There are a decent number of varying enemy types, with some enemies like the Chompies that attack en-masse, while there are even enemies who hang off to the side and try to heal other, hardier foes or fire long distance attacks from the edges of the screen. Beyond the combat, there’s also a good amount to explore given that you can wander around the levels and treasure and hat collectibles, the latter of which your in-game Skylander can actually wear on his or her head. There’s even bonus missions players may come across while exploring, giving them even more to do in the long run. Fortunately, exploring is a breeze since the controls of the 3DS version of Skylanders Swap Force are great and every character moves like they should with no real learning curve.

The 3D implementation in Swap Force could have used a little work, honestly: Very little depth is actually brought out by turning on the 3D effect of the console, and it also causes fairly heavy and frequent frame rate drops in certain levels, to the point where it was just more pleasant to play with the effect off. The graphics overall don’t look too shabby, but whether the 3D was an after thought, poorly coded or the result of trying for something too much on the 3DS from a technical standpoint is something more knowledgeable individuals can sort out, but it just doesn’t work out well in this game.

The sound, on the other hand, is amazing in this game. A pair of headphones will perfectly bring out all of the little instruments players couldn’t otherwise hear through the 3DS speakers, and while the sound effects aren’t exactly the most pleasant things to hear ad nauseam, the soundtrack, at least, is a solid step in the right direction.

The story is also completely different in the 3DS version of the game from the console versions, if that kind of thing actually matters. The quirky dialogue is more of why one could imagine a person playing a Skylanders game, and let it be known that the transition to handheld did not leave out any of the quirkiness inherent to this series. Kaos and a new villain, the former of which was the perennial villain for the Skylanders series, supply a good deal of humorous dialogue, and exchanges with the two of them stays amusing for the whole trip through Swap Force.

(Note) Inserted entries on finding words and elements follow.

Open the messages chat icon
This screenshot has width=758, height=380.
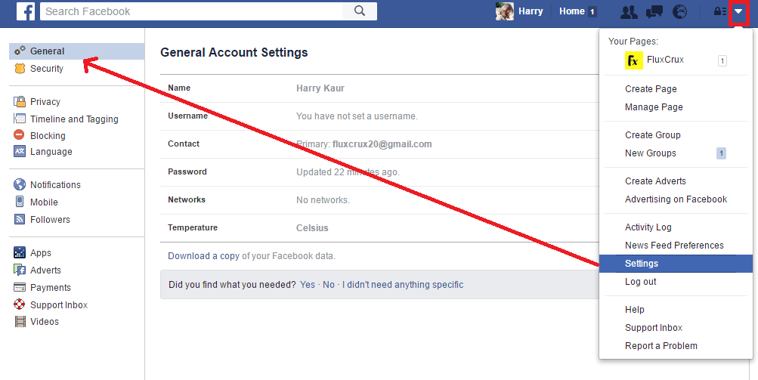click(653, 11)
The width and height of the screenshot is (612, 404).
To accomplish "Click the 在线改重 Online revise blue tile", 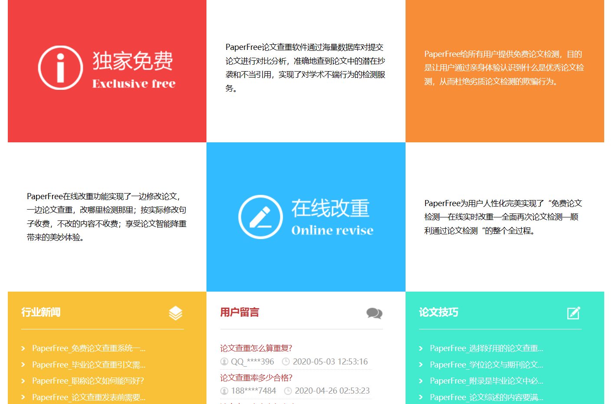I will tap(306, 217).
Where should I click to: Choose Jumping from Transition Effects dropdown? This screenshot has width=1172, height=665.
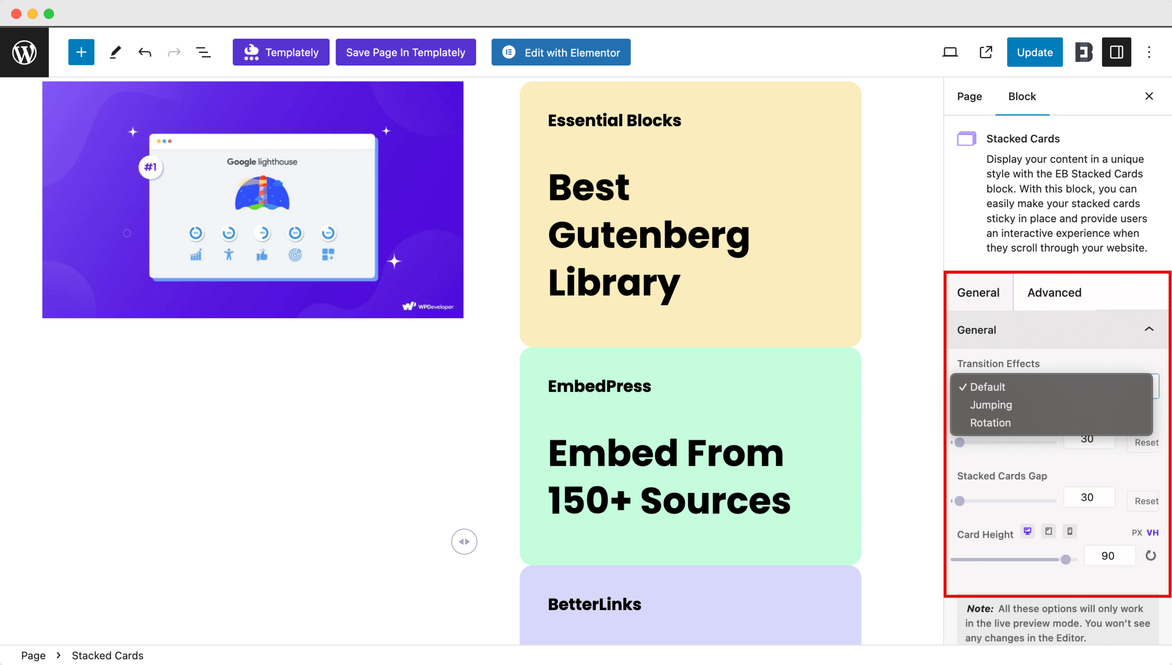[x=991, y=405]
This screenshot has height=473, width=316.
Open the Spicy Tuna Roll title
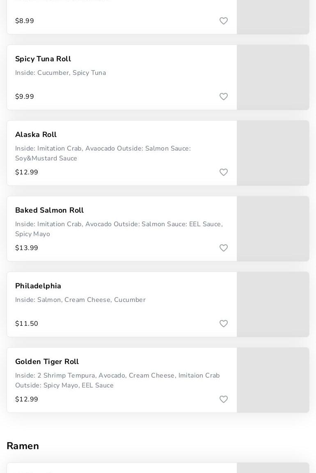[x=43, y=59]
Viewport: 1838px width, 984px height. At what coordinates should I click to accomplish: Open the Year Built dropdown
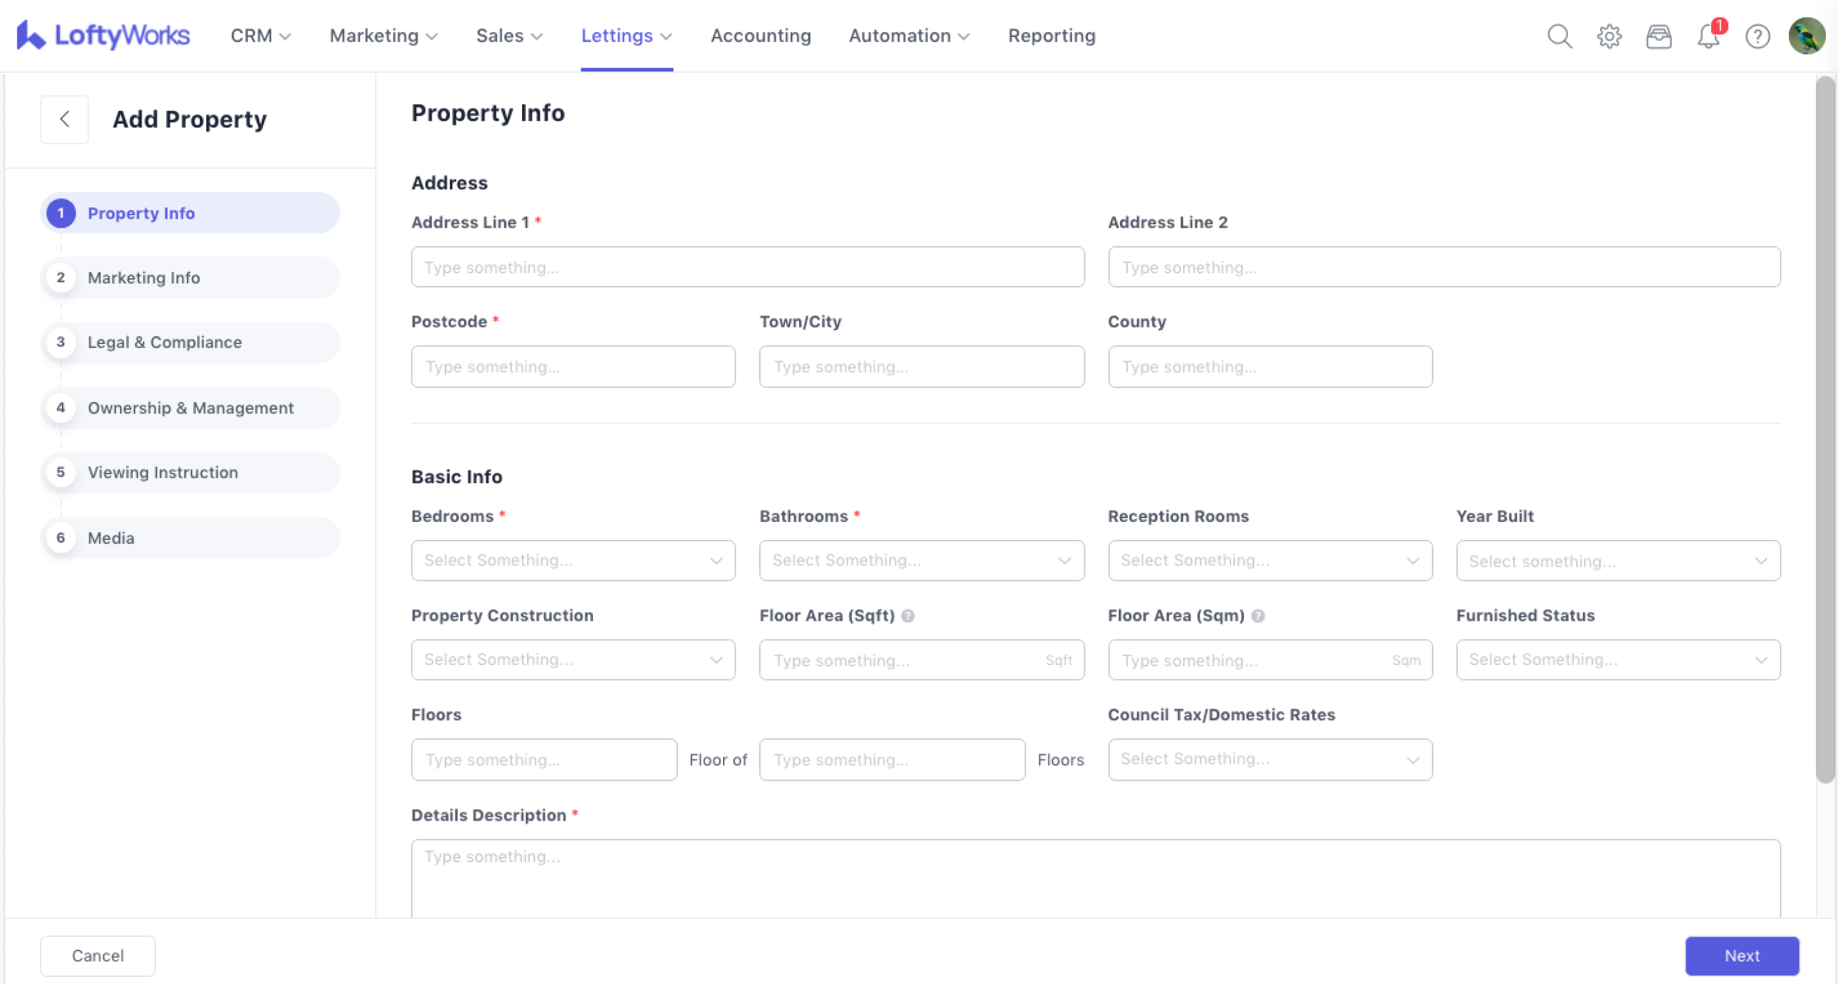coord(1618,561)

Of course, it’s not all sunshine, rainbows and trigger-happy octopi in Skylanders Swap Force: In comparison to its console version, the 3DS variant of Skylanders Swap Force seems to be a little light in the customization side. In the console Skylanders variant, players can choose from different sets of skills as they level up, while in the 3DS version Skylanders merely unlock a predetermined skill when they meet a certain level. Overall, it’s one of those things that if you’re not aware there’s an alternative then it may not be something that bothers you, but some characters can get some noticeably stronger powers in the console version of the game, and of course, having the choice never hurts either. Also, the length of the game is a bit on the anemic side, with a whole playthrough only taking maybe six or so hours, with the game making it very blatant that it intends to have players play through stages multiple times to find all of the hidden treasures, hats and challenges.

To summarize, Skylanders Swap Force for the Nintendo 3DS is not a bad game by any means. The dialogue is humorous and can keep a child and adult alike entertained with some of the exchanges among the characters, while the manner in which the game plays, due to its button-mashy nature, may be more suited toward the younger crowd. Those who don’t like to play games through multiple times might discover a very short and unfulfilling title, while those who enjoy playing through games many times with several different characters can definitely get their money’s worth.